The original Copenhagen beach was located across the harbor from the downtown area, in what was the harbor proper. The newer additions are at the end of a street that leads down to the water from City Hall and that surround Copenhagen’s two most notable pieces of contemporary architecture: OMA’s BLOX, a multi-use stack of glass-clad cubes, and the black wedge of the new national library extension, the so-called Black Diamond, designed by Schmidt Hammer Lassen. While the latter is a typical piece of plunk-itecture with no relation to its surroundings, OMA’s stack, though equally abstract, opens itself up the beach as well as the city. Partially this is because of its program, which includes Denmark’s national Design Museum as well as cafés and a gym.
On a sunny summer day, I didn’t see much activity in either building. The action was at and beyond the edge of the water, where Danes were using every change of level, every flat surface, and every curving promenade to jump, recline, watch, or be watched. A variety of local architects, including de Smedt, who more recently worked in collaboration with the firm KLAR, have extended the stone and concrete quay with boardwalks that don’t just amplify the available space but, picking up on PLOT’s experiments, provide spaces that afford all kinds of activities. Some, such as rudimentary pull-up bars and ropes, invite specific actions, while the other slopes, curves, rails, and semi-stages let people invent their own uses.
What Copenhagen’s beach misses is sand, which, from my perspective, is just as well.

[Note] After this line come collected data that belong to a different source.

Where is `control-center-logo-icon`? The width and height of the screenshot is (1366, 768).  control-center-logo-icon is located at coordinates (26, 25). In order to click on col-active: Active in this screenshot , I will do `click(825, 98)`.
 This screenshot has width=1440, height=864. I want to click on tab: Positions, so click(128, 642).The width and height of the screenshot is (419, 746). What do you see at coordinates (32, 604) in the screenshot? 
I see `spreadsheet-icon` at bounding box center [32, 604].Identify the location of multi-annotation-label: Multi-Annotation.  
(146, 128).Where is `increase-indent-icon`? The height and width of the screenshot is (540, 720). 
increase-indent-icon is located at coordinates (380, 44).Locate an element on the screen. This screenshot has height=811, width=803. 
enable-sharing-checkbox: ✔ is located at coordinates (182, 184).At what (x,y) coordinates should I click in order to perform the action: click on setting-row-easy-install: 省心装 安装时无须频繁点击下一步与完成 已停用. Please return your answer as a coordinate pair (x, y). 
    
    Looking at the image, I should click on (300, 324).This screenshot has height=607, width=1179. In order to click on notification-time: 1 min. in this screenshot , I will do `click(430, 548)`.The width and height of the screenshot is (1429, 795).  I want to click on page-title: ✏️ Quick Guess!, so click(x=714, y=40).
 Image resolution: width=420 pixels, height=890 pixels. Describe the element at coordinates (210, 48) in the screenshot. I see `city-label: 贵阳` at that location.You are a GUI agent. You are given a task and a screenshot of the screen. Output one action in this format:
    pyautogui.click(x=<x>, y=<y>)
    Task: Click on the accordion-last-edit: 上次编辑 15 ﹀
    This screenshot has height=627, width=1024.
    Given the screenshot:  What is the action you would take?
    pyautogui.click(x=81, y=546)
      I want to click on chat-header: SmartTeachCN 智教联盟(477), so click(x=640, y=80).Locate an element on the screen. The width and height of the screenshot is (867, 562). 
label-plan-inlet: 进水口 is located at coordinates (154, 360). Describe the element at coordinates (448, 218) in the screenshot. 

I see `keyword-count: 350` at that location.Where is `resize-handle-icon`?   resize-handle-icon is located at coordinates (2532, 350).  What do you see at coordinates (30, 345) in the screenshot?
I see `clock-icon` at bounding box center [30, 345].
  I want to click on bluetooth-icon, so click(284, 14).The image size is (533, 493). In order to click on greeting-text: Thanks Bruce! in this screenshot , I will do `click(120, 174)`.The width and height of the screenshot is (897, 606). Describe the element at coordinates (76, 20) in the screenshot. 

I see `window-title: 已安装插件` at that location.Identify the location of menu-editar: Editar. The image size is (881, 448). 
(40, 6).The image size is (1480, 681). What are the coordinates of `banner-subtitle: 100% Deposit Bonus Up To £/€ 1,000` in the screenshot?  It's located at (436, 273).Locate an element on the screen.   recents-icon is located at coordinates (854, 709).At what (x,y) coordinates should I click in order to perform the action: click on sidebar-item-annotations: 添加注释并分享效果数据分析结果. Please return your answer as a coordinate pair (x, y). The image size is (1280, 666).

But for some die-hard liminal fans that means losing a big part of the experience. Cities such as Paris have fixed that problem by trucking the stuff in. What the Danes get instead is a truly urban beach, one that integrates itself into city life rather than offering a respite from its confusions and delights.
The United States is way behind Europe in this regard. Sun- and body-worshippers in New York and San Francisco have long found ways to enjoy the water’s edge, though in a somewhat rough and not always legal manner. Los Angeles and Chicago do have actual beaches within reach. Now, in other parts of the country, there are some moves to create the kind of urban beaches found in Europe. The “little island,” an over-designed and expensive park perched over the Hudson River in Manhattan, is an obvious example, though it isolates itself from the water. There is also a plan for a floating pool in the East River, a proposal that is struggling to find funding.
None of these projects have the same ease and informal qualities of the ones in Copenhagen. Americans do not yet seem to understand that the city itself can be a potential beach, and consequently miss out on the ability to undress and open up the structures of urbanity to communal enjoyment. Copenhagen has shown that we can release the city, if for a few days of favorable weather, to those who will enjoy its delights. You don’t have to do much of anything when you're there, nor does the city have to provide any programming to allow you to laze and dawdle. You just have to unearth the potential of the beach under and around the paving stones.
Aaron Betsky is a regularly featured columnist whose views and conclusions are not necessarily those of ARCHITECT magazine nor of the American Institute of Architects.